2. Subject/s: Who is involved in the programme development?
      The Heads of Departments, the MinEduc, the GoR, secondary schools.
      The research team on ICT in education supported by partners such as Eduqual currently
       conducting research in pilot secondary schools in eastern province equipped with ICT
       resources.


3. Tools: What resources (ICT/non-ICT) are available for the programme? What training
   approaches do you apply? What resources are needed?
      There is a dedicated GoR budget for developing the institution’s ICT infrastructure.
       Currently there are 2 computer labs with internet connectivity inclusive of an Assistive
       Technology Resource Centre for visual and hearing impaired students and a computer
       refurbishment workshop with over 60 computers in process for dispatch. The ratio of
       computers is currently 1:17 and the target is to reduce this to 1:5. The library is digitized
       with books categorized and journals and modules available online. 18 classrooms are
       currently being set up with IT equipment inclusive of laptop, projector and internet
       facilities to enable access to and delivery of online materials. There are plans to
       introduce LMS tools such as moodle to facilitate management of and access to course
       materials online.
      The Institute has a network of 10 remote District Training Centres, 4 face-to-face
       Provincial Training Centres and 2 Consulates serving the provinces and districts of
       Rwanda.
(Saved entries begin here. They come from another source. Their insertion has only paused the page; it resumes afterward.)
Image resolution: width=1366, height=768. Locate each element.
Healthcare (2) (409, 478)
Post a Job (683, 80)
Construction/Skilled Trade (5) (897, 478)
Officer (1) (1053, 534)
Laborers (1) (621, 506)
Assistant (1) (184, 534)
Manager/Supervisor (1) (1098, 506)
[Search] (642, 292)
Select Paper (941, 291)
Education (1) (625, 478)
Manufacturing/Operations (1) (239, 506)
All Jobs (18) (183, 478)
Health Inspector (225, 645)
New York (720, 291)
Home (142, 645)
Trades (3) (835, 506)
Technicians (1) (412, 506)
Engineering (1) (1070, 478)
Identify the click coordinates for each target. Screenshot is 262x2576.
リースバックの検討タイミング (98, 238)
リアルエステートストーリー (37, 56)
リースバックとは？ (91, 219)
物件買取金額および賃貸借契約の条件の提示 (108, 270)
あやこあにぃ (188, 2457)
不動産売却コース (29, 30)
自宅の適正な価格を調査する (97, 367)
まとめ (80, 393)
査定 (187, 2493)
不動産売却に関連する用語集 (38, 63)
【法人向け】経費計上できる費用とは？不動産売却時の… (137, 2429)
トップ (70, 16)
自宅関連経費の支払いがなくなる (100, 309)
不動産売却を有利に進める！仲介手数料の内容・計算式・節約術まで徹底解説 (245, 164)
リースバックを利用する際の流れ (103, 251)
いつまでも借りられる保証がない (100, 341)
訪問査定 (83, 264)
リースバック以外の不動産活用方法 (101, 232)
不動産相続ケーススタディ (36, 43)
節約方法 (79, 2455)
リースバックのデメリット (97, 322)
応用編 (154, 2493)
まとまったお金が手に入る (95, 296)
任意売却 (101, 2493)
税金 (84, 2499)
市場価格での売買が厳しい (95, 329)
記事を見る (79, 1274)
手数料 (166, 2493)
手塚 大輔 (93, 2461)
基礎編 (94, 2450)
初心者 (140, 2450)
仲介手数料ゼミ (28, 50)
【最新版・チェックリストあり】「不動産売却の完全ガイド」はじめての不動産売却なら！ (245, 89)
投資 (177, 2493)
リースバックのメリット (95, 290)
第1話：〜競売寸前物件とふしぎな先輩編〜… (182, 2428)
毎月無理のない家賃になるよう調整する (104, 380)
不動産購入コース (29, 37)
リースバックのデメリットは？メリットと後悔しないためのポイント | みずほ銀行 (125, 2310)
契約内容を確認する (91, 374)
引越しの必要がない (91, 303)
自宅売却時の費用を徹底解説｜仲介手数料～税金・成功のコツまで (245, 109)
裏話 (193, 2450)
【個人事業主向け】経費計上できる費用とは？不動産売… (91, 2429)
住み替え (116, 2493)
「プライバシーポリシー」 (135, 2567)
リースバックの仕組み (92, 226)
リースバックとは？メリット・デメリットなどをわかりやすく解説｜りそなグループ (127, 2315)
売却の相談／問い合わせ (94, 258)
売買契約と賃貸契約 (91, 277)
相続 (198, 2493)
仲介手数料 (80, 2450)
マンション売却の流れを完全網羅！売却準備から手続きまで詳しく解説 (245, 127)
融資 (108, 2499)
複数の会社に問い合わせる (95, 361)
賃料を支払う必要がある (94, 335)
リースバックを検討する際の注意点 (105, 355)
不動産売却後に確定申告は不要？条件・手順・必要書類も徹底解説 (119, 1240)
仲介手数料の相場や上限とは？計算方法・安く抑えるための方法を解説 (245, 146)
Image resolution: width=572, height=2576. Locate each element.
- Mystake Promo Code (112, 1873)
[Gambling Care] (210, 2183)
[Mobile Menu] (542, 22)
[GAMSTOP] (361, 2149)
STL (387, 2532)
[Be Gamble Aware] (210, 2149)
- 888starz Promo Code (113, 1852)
The centres are linked to headquarters via its distance teaching programme.
       The professional development approach is a blended combination of e-learning with
       face-to-face tutoring, lecturing and coaching. Modules are digitized for delivery of online
       e-Learning programmes which are blended with weekend tutorials in the remote centres
       and intensive two week face-to-face sessions in the provincial centres during the
       holidays. Each centre is equipped with a computer lab of 15-30 computers.
      There are specialist lectures in Computer Science and there are plans to train the
       general lecturers to use ICT facilitates in their programmes. A number of staff are also
       currently attending Master Degree courses in e-Learning in SA.
          The Institute is also host to a new south-south government to government tele-education
           project established under PAN-African e-Network Project, funded by the Government of
           India to create an e-Learning network for education and health services linking
           institutions in Benin, Burkina Faso, Ethiopia, Gabon, Gambia, Ghana, Mauritius, Nigeria,
           Rwanda, Senegal and Seychelles to some of the best Indian Universities/ Educational
           Institutions. This is an exciting initiative that will constitute a new approach to delivery of
           ubiquitous online learning that is responsive to students’/ teachers’/ communities’ needs
           within a wider scope of knowledge access.
          The human resources and material conditions are moving into place in the Institute to
           make computer operations available. The ICT Computing services in the Institute are
           designed to provide support to all academic activities. The Government is undertaking a
           national connectivity programme using fiber optic cable to connect all secondary
           schools, resources centres and communities.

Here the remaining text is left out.